Como seguramente se imaginarán, yo era un niño que apenas entraba a primaria, que no tenía ni la más mínima puta idea de lo que era la política. De hecho, ahora que lo pienso, tengo 26 y sigo en las mismas, pero ese es otro tema.
Un domingo de elecciones es un día diferente, hecho con otro molde, y a temprana edad no tuve problemas en notarlo. Recuerdo haber acompañado a mis padres a votar y sin duda lo que más llamó mi atención fue la mancha que se coloca en el pulgar para dar constancia de que ya se votó.

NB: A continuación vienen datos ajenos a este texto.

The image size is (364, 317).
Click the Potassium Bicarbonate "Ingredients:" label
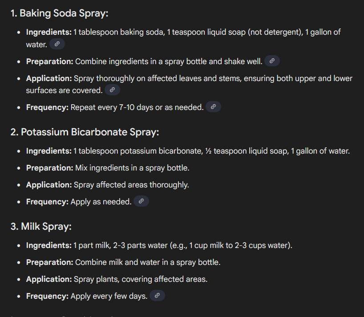tap(49, 151)
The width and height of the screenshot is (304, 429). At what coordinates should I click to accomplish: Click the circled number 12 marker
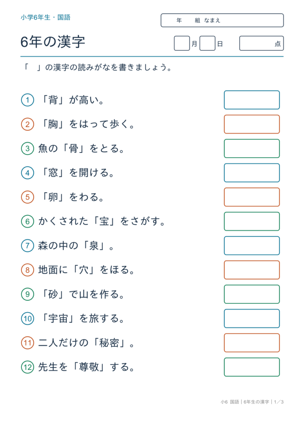[x=27, y=367]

Después de pasar por las casillas fuimos a comer a casa de mi abuela, donde noté que una tía también contaba con la mancha en su dedo. De manera casi instantánea señalé que esto era producto de su participación ciudadana en el proceso democrático, pero en vez de contestarme positivamente, me dio una cruel respuesta que recuerdo con terror cada tres años…
Bromeó conmigo al decirme que su dedo se había embarrado de cagada al tratar de limpiarse, y posteriormente amagó con embarrarme los supuestos residuos de excremento que quedaban en su pulgar. De manera ágil lo evité, pero era demasiado tarde… El trauma ya estaba ahí.
Hoy, después de haber cumplido mi deber ciudadano, observo mi dedo con singular temor. Me es inevitable recordar aquellos momentos, mismos que provocan una sensación de asco recorriendo mis entrañas.